P682:7, 59:6.1 This period marks the end of pivotal
evolutionary development in marine life and the opening of the transition period
leading to the subsequent ages of land animals.
P682:8, 59:6.2 This age was one of great life impoverishment.
Thousands of marine species perished, and life was hardly yet established on
land. This was a time of biologic tribulation, the age when life nearly vanished
from the face of the earth and from the depths of the oceans. Toward the close
of the long marine-life era there were more than one hundred thousand species of
living things on earth. At the close of this period of transition less than five
hundred had survived.
P682:9, 59:6.3 The peculiarities of this new period were not
due so much to the cooling of the earth's crust or to the long absence of
volcanic action as to an unusual combination of commonplace and pre-existing
influences -- restrictions of the seas and increasing elevation of enormous land
masses. The mild marine climate of former times was disappearing, and the
harsher continental type of weather was fast developing.
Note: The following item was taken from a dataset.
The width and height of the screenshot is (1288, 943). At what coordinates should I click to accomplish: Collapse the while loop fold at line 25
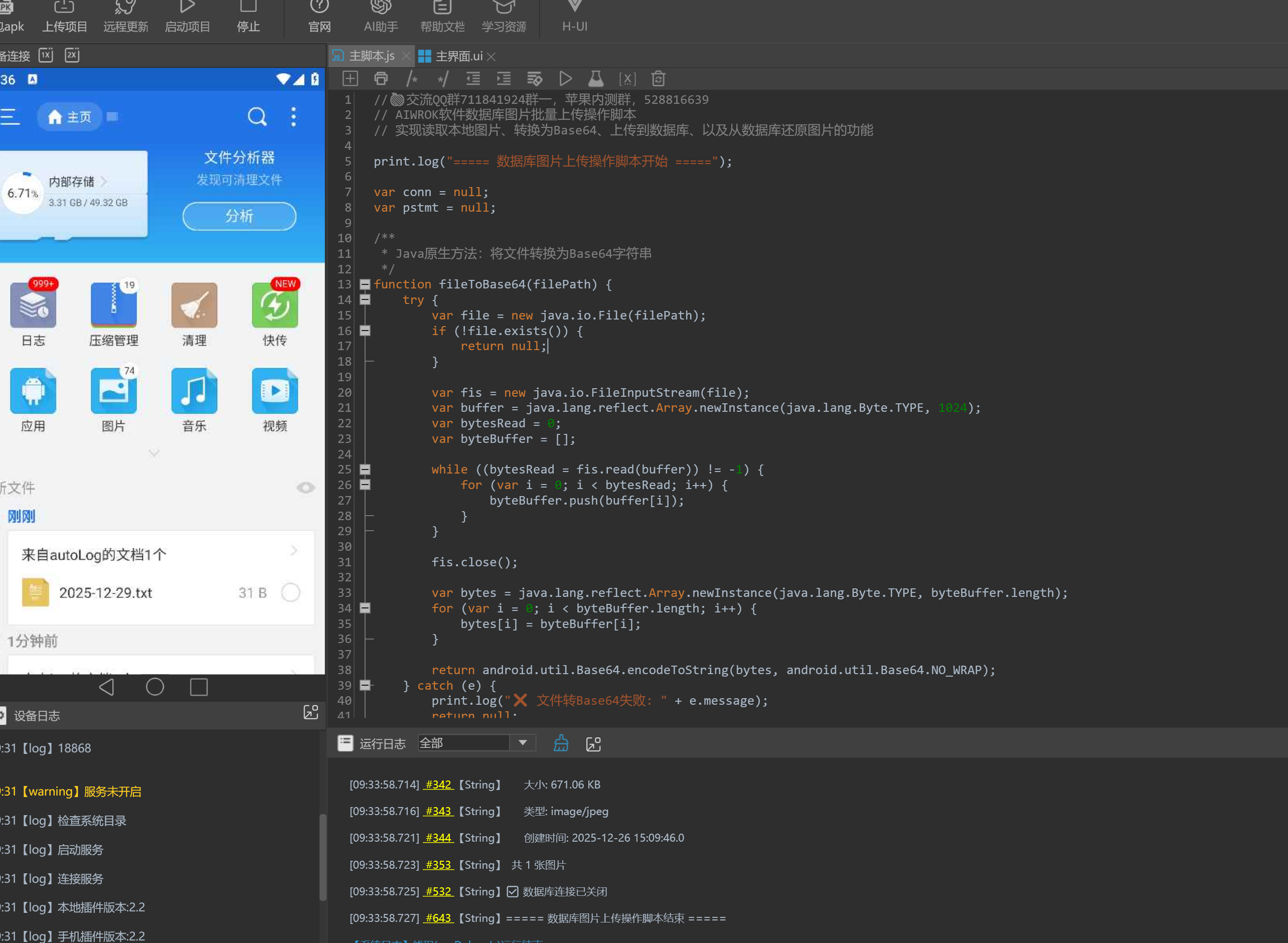365,469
P683:1, 59:6.4 170,000,000 years ago great evolutionary
changes and adjustments were taking place over the entire face of the earth.
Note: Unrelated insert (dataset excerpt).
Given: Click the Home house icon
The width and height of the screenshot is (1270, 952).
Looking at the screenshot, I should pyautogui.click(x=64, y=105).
Land was rising all over the world as the ocean beds were sinking. Isolated
mountain ridges appeared. The eastern part of North America was high above the
sea; the west was slowly rising. Great and small salt lakes and numerous inland
seas, which were connected with the oceans by narrow straits, covered the
continents. The strata of this transition period vary in thickness from 1,000 to
7,000 feet.
P683:2, 59:6.5 The earth's crust folded extensively during
these land elevations. This was a time of continental emergence except for the
disappearance of certain land bridges, including the continents that had so long
connected South America with Africa and North America with Europe.
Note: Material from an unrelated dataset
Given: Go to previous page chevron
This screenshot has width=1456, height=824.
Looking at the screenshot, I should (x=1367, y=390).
P683:3, 59:6.6 Gradually the inland lakes and seas were drying
up all over the world. Isolated mountain and regional glaciers began to appear,
especially over the Southern Hemisphere, and in many regions the glacial deposit
of these local ice formations may be found even among some of the upper and
later coal deposits. Two new climatic factors appeared -- glaciations and
aridity. Many of the earth's higher regions had become arid and barren.
P683:4, 59:6.7 Throughout these times of climatic change, great variations also occurred in the land plants. The seed plants first appeared, and they afforded a better food supply for the subsequently increased land-animal life. The insects underwent a radical change. The resting stages evolved to meet the demands of suspended animation during winter and drought.
P683:5, 59:6.8 Among the land animals the frogs reached their
climax in the preceding age and rapidly declined, but they survived because they
could long live even in the drying-up pools and ponds of these far-distant and
extremely trying times. During this declining frog age, in Africa, the first
step in the evolution of the frog into the reptile occurred. And since the land
masses were still connected, this pre-reptilian creature, an air breather,
spread over the entire world. By this time the atmosphere had been so changed
that it served admirably to support animal respiration. It was soon after the
arrival of these pre-reptilian frogs that North America was temporarily
isolated, cut off from Europe, Asia, and South America.
P683:6, 59:6.9 The gradual cooling of the ocean waters
contributed much to the destruction of oceanic life. The marine animals of those
ages took temporary refuge in three favorable retreats: the present Gulf of
Mexico region, the Ganges Bay of India, and the Sicilian Bay of the
Mediterranean basin. And it was from these three regions that the new marine
species, born to adversity, later went forth to replenish the seas.
P683:7, 59:6.10 160,000,000 years ago the land was
largely covered with vegetation adapted to support land-animal life, and the
atmosphere had become ideal for animal respiration. Thus ends the period of
marine-life curtailment and those testing times of biologic adversity which
eliminated all forms of life except such as had survival value, and which were
therefore entitled to function as the ancestors of the more rapidly developing
and highly differentiated life of the ensuing ages of planetary evolution.